About Monium
Monium is a platform you can use to monitor and analyze Yandex Cloud services or your own infrastructure and applications.
System monitoring and analysis are based on collecting telemetry, visualizing it on dashboards, and setting up alerts for automated notification of issues and anomalies. A unified tool helps you navigate from anomalies on a chart to error logs and traces of specific requests, allowing you to quickly identify the root cause of incidents.
Telemetry types
Monium supports collection of application and Yandex Cloud resource telemetry:
-
Metrics: Numerical indicators measured over time (e.g., RPS, CPU load). Used for charts and alerts.
Yandex Cloud resource metrics are sent to Monium automatically. Many services also provide dashboards with ready-made widgets showing the status of your cloud resources.
-
Logs: Structured records of events in an application or infrastructure (e.g., start messages, error messages). Used for system diagnostics.
To collect Yandex Cloud resource logs, you will need to enable logging when creating or modifying a resource.
-
Traces: Linked chain of operations for a specific request, showing the path and execution time of each step. Used to monitor distributed systems.
Telemetry transmission
If telemetry transmission is pre-configured for Yandex Cloud resources, you will need to manually configure the delivery of data from your applications and third-party infrastructure.
Monium accepts data in OpenTelemetry (OTLP)

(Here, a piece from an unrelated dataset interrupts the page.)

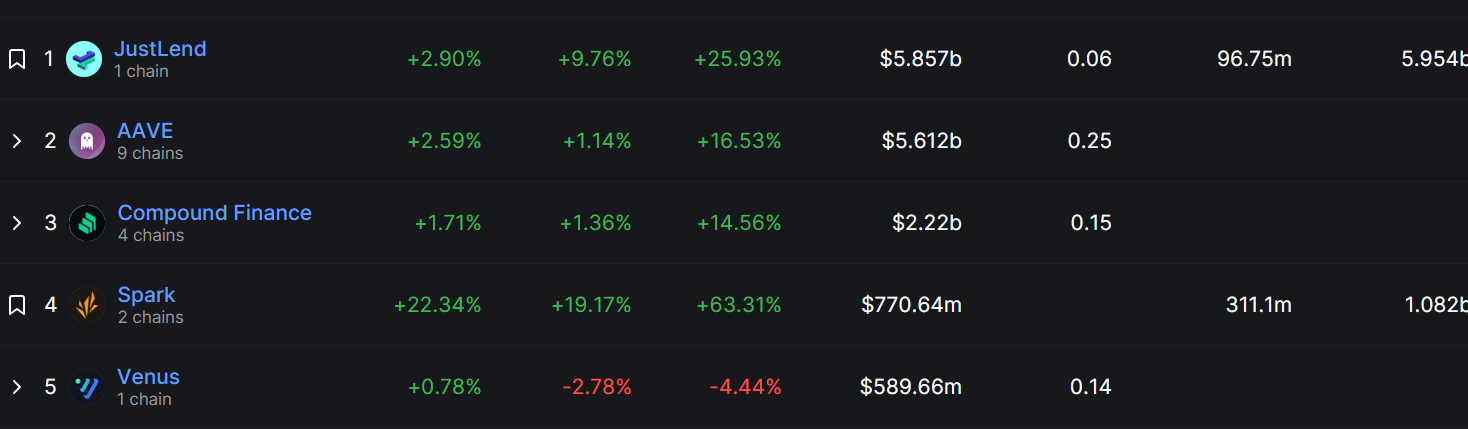1468x429 pixels.
Task: Click the AAVE ghost logo icon
Action: tap(87, 141)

You can use the following for telemetry transmission:
-
OpenTelemetry-compatible agents, e.g., OTel Collector for all telemetry types (recommended) or Fluent Bit for logs and metrics.
-
Unified Agent, Yandex's data collection and delivery agent (currently works with metrics only).
Note
Currently, Unified Agent supports only metrics. We will later be adding the OpenTelemetry format for metrics, logs, and traces.
-
Sending directly from the application via the OpenTelemetry SDK.

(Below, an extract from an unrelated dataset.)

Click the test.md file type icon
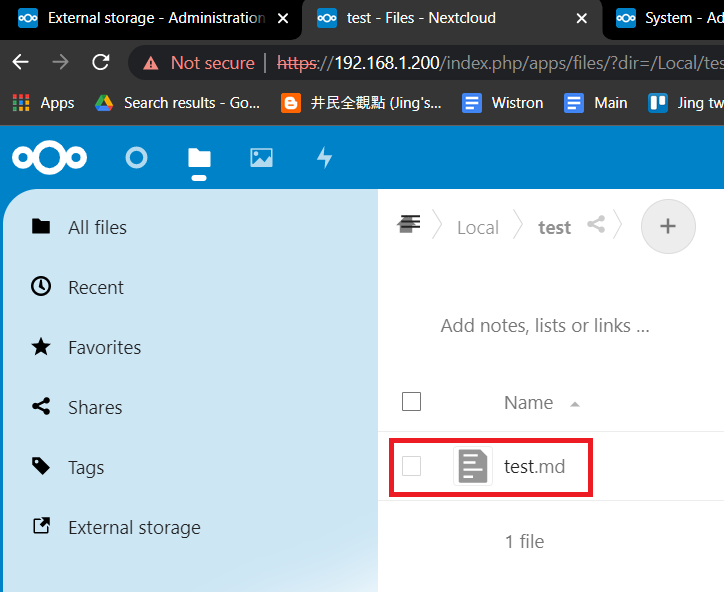The height and width of the screenshot is (592, 724). (473, 466)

For metric collection, Prometheus integration is supported via Yandex Managed Service for Prometheus®.
Going forward, the platform is going to get more observability tools.
Telemetry distribution
Monium achieves logical separation of telemetry data using the following concepts:
-
Project: Top-level logical entity. You can use projects to aggregate telemetry from associated applications and microservices and restrict data access for development teams. Some examples include an online store, billing system, or security services.
-
Cluster: Allows you to isolate an environment or independent service installations, e.g., production and test clusters, clusters in different regions.
-
Service: Standalone client application generating telemetry data. This may be a microservice or its component, e.g., Nginx, Envoy, or Compute Cloud VM instance.
-
Shard: Container for data of a specific service-cluster pair and data storage settings, e.g., TTL
.
The project, cluster, and service objects define the data source, and the shard defines the storage rules.
Find the description of other Monium objects and terms in the Basic terms section.
Platform feature overview
The platform provides a full cycle of telemetry management, from data collection to visualization and alerting.
Data delivery
The platform supports flexible configuration of telemetry delivery:
- Automatic collection of metrics for Yandex Cloud resources.

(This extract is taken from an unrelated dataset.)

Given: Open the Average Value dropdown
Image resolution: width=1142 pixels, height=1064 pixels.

- Integration with applications via OpenTelemetry.
- Support for Prometheus via Yandex Managed Service for Prometheus®.
Learn more about telemetry transmission.
Metrics
Metrics are real time numerical indicators of system performance. They are commonly used for:
- Monitoring CPU, memory, and network usage.
- Analyzing trends and performance.
- Detecting anomalies and bottlenecks.
Logs
Logs are structured records of events and messages that help you:
- Investigate specific incidents in detail.
- Analyze errors and exceptions.
- Audit user and system activity.
Traces
Traces are visual representations of request paths in distributed applications, which enable you to:
- Identify bottlenecks in microservice chains.
- Analyze latency between system components.
- Understand dependencies in complex architectures.
- Examine requests and responses during LLM agent monitoring.
Alerts
Alerts are automated notifications for critical events, for which you can set up the following:
- Event trigger rules, e.g., a sudden change in a metric.
- Notifications via messaging apps, email, phone call, or cloud function.
Alerts help you respond to issues before they affect users or at least minimize that impact.
Visualization
Create dashboards for system monitoring:
- Bring together metrics, logs, and traces in a single dashboard.
- Use ready-made service dashboards for Yandex Cloud resources.
- Customize charts, tables, and other widgets.
- Drill down to analyze issues in detail.
Data integration
Link different types of telemetry for comprehensive analysis:
- Navigate from metrics to logs and traces within a single interface.
- Use
trace_idandspan_idto link logs to traces. - Leverage data from multiple sources to analyze incidents.